Predictably, he pushed his Iraq policy, and said the state of the union was strong.

In the final analysis, though, regardless of the accolades of concessions and a spirit of cooperation by the conservative pundits, the president appeared to not to have gotten the message that the last election sent.

President Bush is enjoying the lowest approval rating ever, close only to Harry Truman, and Richard Nixon during the Watergate hearings. Now, low approval ratings and unpopular decisions aren't necessarily a reason to change policy. Lincoln, for instance, made some pretty unpopular-at-the-time decisions, but stuck by his plan.

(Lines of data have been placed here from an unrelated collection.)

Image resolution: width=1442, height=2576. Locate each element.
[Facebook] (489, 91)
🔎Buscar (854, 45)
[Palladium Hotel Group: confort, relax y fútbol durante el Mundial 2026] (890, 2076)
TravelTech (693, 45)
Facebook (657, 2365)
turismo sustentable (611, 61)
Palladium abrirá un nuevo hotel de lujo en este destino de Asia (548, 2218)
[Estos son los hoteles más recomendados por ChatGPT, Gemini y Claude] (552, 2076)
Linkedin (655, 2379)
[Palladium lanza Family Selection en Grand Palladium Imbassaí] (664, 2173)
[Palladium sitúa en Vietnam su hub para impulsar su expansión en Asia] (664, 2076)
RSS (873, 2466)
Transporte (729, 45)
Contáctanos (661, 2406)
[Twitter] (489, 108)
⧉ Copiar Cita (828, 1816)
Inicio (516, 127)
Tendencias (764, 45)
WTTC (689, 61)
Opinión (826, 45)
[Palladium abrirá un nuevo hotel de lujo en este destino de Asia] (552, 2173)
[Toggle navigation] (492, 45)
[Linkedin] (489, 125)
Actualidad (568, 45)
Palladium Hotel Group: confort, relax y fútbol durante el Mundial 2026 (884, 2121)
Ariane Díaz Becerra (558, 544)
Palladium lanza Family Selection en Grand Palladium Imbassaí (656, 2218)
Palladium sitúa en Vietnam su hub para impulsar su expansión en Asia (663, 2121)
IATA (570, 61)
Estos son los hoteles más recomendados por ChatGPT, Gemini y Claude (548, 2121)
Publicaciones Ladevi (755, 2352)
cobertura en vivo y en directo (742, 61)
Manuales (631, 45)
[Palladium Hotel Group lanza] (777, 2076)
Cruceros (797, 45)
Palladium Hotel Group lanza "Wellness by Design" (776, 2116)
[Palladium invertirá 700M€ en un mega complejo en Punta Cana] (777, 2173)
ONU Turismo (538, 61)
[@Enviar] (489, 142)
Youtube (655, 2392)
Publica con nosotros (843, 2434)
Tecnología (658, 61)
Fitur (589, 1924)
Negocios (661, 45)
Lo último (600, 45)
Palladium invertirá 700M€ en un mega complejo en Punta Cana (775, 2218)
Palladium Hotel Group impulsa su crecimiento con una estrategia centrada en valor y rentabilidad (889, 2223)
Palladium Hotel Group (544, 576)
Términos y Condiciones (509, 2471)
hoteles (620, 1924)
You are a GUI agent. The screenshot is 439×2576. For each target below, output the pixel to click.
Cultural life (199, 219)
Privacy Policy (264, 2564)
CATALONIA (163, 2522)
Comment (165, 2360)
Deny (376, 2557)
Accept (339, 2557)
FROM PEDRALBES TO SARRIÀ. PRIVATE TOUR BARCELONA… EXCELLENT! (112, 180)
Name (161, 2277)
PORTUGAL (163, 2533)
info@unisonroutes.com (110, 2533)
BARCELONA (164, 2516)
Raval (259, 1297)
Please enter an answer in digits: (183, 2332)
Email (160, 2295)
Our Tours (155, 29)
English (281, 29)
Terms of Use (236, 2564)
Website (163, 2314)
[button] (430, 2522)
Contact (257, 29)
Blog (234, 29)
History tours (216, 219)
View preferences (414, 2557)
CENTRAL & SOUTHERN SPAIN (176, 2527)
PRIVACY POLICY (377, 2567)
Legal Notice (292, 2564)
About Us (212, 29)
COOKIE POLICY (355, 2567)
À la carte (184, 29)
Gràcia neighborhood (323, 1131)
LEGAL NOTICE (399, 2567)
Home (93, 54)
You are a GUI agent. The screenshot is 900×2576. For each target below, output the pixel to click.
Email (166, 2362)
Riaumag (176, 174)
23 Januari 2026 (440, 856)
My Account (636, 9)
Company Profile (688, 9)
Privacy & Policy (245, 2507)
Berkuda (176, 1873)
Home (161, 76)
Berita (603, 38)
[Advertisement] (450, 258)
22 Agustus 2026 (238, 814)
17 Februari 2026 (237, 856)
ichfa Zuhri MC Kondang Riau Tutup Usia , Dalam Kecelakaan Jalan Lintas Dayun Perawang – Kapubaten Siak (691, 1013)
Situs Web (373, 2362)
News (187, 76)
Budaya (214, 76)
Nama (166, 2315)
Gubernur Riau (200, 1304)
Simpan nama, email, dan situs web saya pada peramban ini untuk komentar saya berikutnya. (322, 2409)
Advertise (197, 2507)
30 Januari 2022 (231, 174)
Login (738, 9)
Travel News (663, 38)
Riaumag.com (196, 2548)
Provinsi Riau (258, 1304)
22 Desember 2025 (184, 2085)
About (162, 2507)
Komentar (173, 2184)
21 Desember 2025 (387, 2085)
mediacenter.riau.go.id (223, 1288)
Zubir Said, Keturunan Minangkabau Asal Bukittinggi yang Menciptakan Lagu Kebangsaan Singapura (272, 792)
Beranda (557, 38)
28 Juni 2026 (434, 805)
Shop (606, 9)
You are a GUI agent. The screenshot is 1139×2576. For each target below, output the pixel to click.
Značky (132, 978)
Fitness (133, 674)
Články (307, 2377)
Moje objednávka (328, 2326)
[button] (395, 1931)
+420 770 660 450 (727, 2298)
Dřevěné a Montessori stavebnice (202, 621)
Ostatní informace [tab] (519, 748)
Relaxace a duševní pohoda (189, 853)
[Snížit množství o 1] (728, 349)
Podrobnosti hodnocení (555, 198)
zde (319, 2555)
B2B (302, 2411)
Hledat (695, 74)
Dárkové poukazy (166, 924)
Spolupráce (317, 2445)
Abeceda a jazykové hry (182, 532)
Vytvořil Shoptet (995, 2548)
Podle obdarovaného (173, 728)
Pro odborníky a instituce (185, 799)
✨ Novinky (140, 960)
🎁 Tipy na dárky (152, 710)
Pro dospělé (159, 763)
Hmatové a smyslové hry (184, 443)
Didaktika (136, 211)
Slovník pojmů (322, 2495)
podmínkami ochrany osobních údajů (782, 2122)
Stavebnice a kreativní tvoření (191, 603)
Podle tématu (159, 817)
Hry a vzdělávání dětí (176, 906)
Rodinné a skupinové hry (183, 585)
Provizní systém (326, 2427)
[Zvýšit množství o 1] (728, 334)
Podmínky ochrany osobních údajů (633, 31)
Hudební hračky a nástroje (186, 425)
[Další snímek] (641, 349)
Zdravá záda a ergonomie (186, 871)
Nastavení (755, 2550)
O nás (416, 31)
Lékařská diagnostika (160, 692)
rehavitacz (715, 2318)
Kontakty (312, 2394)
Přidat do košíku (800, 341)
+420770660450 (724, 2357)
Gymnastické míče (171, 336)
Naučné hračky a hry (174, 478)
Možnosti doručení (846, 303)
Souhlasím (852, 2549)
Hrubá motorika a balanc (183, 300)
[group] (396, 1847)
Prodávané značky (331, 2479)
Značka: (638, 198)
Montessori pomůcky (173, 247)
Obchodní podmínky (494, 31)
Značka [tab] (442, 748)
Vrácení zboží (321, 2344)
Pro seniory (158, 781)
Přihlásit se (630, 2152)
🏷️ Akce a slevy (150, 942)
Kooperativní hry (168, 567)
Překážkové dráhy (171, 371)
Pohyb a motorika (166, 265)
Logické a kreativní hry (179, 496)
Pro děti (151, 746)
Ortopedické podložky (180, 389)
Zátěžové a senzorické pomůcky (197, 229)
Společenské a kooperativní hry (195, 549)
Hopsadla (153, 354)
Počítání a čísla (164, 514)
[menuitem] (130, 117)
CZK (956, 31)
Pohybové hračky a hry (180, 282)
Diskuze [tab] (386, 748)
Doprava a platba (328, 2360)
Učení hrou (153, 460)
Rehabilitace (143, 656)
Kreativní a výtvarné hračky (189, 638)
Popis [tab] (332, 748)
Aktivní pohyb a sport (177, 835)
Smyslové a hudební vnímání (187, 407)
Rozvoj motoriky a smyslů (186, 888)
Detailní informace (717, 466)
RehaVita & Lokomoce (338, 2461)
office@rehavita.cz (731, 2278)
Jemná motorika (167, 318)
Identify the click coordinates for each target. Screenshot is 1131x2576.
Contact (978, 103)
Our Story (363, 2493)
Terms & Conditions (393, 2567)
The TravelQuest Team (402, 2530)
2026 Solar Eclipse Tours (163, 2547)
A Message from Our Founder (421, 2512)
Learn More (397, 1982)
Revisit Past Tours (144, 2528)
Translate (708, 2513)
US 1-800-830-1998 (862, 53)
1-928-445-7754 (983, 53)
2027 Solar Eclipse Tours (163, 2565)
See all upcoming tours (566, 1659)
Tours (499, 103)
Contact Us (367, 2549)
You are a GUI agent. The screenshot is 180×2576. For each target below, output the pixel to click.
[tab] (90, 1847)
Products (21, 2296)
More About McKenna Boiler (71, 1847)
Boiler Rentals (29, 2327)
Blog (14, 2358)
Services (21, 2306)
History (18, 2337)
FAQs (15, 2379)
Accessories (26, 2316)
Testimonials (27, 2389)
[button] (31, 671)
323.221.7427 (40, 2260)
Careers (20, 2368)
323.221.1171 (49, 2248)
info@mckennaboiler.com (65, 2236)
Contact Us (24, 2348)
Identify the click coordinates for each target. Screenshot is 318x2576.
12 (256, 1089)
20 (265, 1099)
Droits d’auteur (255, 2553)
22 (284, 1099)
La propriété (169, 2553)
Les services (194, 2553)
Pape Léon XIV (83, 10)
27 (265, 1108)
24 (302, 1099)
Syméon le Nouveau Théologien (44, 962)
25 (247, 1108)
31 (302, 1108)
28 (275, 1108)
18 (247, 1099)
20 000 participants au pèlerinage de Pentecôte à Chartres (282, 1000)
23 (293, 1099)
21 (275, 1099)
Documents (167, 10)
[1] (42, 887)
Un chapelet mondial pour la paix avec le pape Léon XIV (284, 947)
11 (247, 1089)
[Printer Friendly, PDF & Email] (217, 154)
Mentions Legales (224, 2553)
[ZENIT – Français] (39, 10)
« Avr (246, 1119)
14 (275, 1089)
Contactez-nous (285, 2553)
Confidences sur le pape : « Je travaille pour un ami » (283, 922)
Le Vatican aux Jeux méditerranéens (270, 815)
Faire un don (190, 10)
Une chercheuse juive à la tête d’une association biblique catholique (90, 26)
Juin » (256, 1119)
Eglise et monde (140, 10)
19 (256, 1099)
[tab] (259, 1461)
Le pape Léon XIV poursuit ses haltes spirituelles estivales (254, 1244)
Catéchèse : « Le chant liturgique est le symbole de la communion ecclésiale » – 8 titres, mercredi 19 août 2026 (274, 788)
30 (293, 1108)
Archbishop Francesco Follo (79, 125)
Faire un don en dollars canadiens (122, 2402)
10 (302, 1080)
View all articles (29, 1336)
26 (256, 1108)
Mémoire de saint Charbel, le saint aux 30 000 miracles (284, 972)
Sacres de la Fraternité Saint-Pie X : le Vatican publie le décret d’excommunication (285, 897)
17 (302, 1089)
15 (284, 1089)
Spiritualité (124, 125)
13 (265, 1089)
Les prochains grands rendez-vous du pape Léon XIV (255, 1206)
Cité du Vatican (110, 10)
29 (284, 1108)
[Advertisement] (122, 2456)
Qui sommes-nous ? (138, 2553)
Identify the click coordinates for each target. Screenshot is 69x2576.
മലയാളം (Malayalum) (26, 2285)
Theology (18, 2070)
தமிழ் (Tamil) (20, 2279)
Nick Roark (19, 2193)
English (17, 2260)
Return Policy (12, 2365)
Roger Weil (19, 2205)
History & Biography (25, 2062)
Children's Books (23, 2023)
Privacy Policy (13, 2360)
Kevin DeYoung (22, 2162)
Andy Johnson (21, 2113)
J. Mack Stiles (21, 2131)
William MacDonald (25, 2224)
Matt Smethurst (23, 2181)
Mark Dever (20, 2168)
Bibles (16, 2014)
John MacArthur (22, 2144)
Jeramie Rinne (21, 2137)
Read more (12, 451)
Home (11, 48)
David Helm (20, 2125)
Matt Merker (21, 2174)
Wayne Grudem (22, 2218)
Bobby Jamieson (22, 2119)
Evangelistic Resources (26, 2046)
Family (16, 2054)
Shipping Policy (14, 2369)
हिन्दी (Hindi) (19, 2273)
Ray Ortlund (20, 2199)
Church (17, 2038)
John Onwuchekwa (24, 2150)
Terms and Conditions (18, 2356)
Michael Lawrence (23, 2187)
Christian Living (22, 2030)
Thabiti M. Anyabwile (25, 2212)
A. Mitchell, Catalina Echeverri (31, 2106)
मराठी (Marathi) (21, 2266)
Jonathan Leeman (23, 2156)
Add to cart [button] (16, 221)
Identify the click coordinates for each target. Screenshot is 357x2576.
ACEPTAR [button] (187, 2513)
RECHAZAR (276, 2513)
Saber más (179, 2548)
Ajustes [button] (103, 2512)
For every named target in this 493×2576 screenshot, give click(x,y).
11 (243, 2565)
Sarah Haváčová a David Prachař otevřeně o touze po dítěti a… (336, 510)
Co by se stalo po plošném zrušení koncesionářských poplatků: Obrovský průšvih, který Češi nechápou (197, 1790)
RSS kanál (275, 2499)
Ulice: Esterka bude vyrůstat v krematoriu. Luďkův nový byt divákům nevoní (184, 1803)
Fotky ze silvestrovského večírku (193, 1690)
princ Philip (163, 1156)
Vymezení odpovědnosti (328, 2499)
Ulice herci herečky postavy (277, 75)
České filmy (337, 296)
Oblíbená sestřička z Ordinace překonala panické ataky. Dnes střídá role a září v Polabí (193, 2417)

However, this is different in a big way -- that was a civil war at home, which the government didn't begin; just defended against. The Iraq War may be a civil war, but not between Americans, and it was started by us. And not only was it started by us, but it was botched frm the beginning, when Bush, even then, chose to ignore the advice of the experts. Lincoln listened to his experts. And the Union Army was fighting an enemy it understood, and outnumbered. The Iraq War is the first war since the Revolution that the States initiated.

With the surprising strategy of Scooter Libby's lawyers to portray him as a fall guy for Karl Rove, and claim that Rove and Cheney knew all about it and engineered the leak, things are not looking good for the president. This man digs his heels in and refuses to budge, in the name of his convictions. But if he is going to save his political behind, perhaps he needs to pay attention to his "empire" crumbling around him.

Last night was a start, but I remain skeptical. Skeptical that the president will compromise. Skeptical that the Democrats will take the high road and avoid the temptation to take revenge like the Republicans did against Clinton. It certainly would be nice if, after six years of little besides self-reward and corruption, this was a group of people who worked hard and did some good for the country.

The state of the union may be strong, but it will only stay strong as long as democracy is able to exercise.


Saturday, January 20, 2007

It's the right time for Hillary

I awoke this morning to dh saying, "Hillary Clinton is running for president."
It is about time. We need Hillary Clinton in the White House.
Not because she is Bill Clinton's wife. But because she is an intelligent, articulate statesman with international credibility who has the unique, intimate perspective of what life is like as president. That is critical if we are going to re-establish our nation's international credibility.
And not because she is a woman, although it is exciting that we have a woman candidate who has such strong qualifications. And because, in many ways, she is much more the real face of America than we have seen in a long time.
She is a woman from a Midwestern, middle class family who went to one of the top schools in the country because she wanted to be a lawyer. She was a Goldwater Republican who became a southern Democrat. With the centrist sensibility present in our society today, she is all that.
She has already survived the intense scrutiny of federal prosecutors and unprecendented attacks to her character by a partisan Congress while First Lady. She has had her private life played out in the press, and has faced down political skepticism about her suitability as a Senate candidate. Not many of us have faced that, but how would our lives look if they were played out in the press?
She has been a working mother who has worked hard to balance work and family. While the myth of the one-income household with the father earning the money and the mother staying home to care for the household and the school-age children, that is not the reality. The face of the American woman is more likely single, often a single parent, and a lower-class to middle-class income. We think we want Cinderella for the First Lady, but we are really more like Belle.
Hillary Clinton has what it takes to be president.